SAGA: Workflow-Atomic Scheduling for AI Agent Inference on GPU Clusters

arXiv cs.AI / 5/4/2026

💬 OpinionDeveloper Stack & InfrastructureIdeas & Deep AnalysisModels & Research

Key Points

  • The paper argues that GPU schedulers that treat each LLM call independently waste large intermediate states (e.g., KV cache), causing 3–8× higher end-to-end latency for multi-step AI agent tasks.
  • It proposes workflow-level (program-level) scheduling, treating an entire agent workflow as the first-class unit rather than individual inference calls.
  • The proposed SAGA system uses Agent Execution Graphs to predict KV cache reuse, session-affinity batching with work stealing to co-locate related requests, and an “Agent Fair Share” metric to enforce fairness with bounded deviation.
  • On a 64-GPU cluster running SWE-bench coding agents and WebArena browser tasks, SAGA improves task completion time by 1.64× (geometric mean) over vLLM v0.15.1 while boosting GPU memory utilization by 1.22× and achieving 99.2% SLO attainment under multi-tenant contention.
  • The latency improvements trade off with about 30% lower peak throughput compared with throughput-optimal batching, positioning SAGA as a better fit for latency-sensitive interactive deployments.

Abstract

AI agents execute tens to hundreds of chained LLM calls per task, yet GPU schedulers treat each call as independent, discarding gigabytes of intermediate state between steps and inflating end-to-end latency by 3-8x.
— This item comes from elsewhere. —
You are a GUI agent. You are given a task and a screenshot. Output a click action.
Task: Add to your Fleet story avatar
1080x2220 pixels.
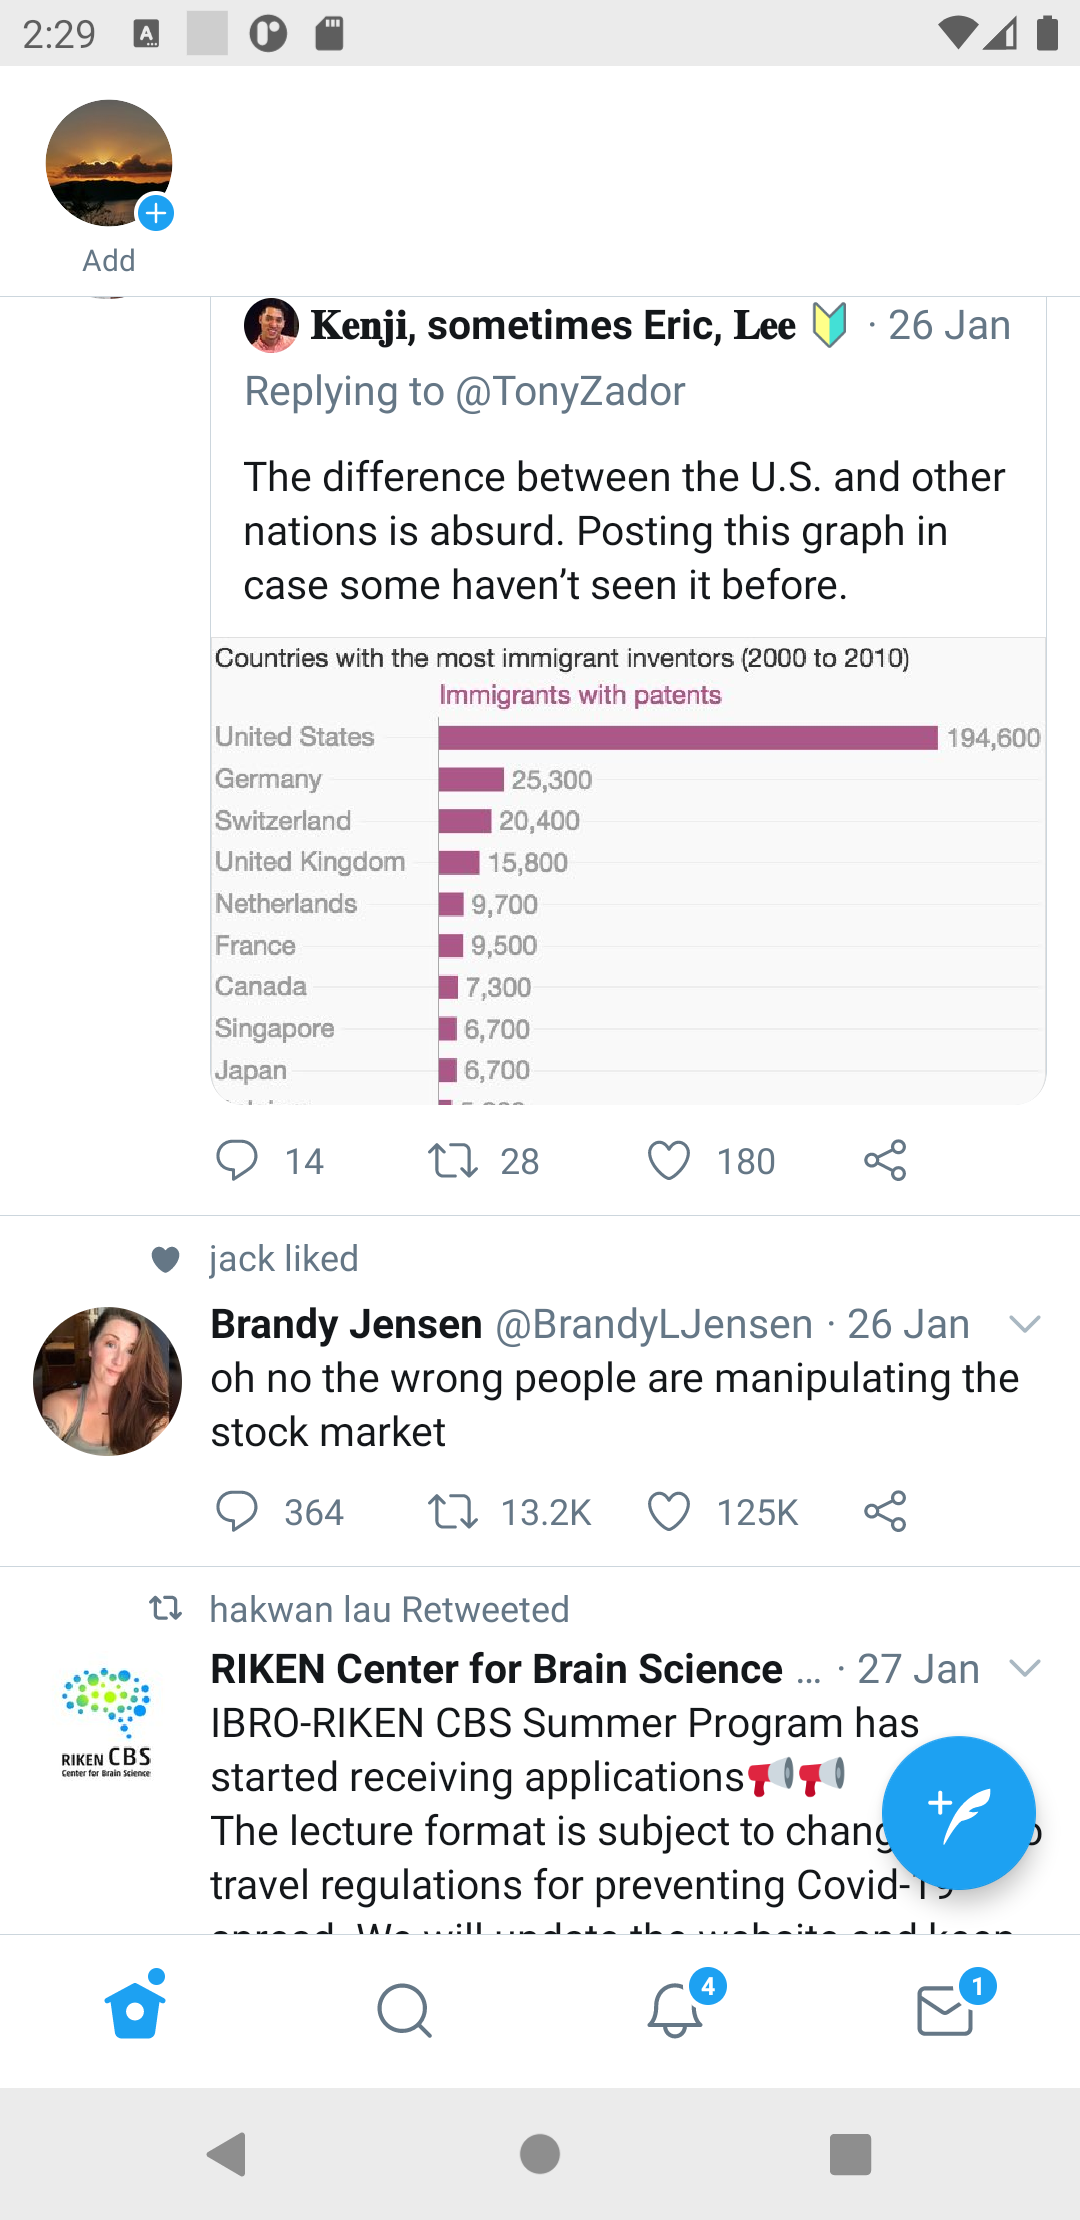click(x=109, y=164)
We argue that this request-level abstraction is fundamentally mismatched to compound AI workloads, and propose a shift to program-level scheduling: treating the entire agent workflow (not individual inference calls) as the first-class schedulable unit. We present SAGA, a distributed scheduler that implements this abstraction through three mechanisms: (1) Agent Execution Graphs that capture workflow structure to predict KV cache reuse across tool-call boundaries, achieving within 1.31x of B\'el\'ady's optimal offline policy; (2) session-affinity batching with work stealing that co-locates correlated requests while maintaining global load balance; and (3) Agent Fair Share, a task-completion-time fairness metric with provable bounded-deviation guarantees. On a 64-GPU cluster serving SWE-bench coding agents and WebArena browser tasks, SAGA reduces task completion time by 1.64x (geometric mean, p < 0.001) over vLLM v0.15.1 with prefix caching and affinity routing, while improving GPU memory utilization by 1.22x and achieving 99.2% SLO attainment under multi-tenant interference. These latency gains come at a quantified cost: approximately 30% lower peak throughput than throughput-optimal batch scheduling, a tradeoff appropriate for the latency-sensitive interactive deployments that dominate compound AI usage. Our results demonstrate that workflow-aware scheduling is essential for efficient compound AI serving.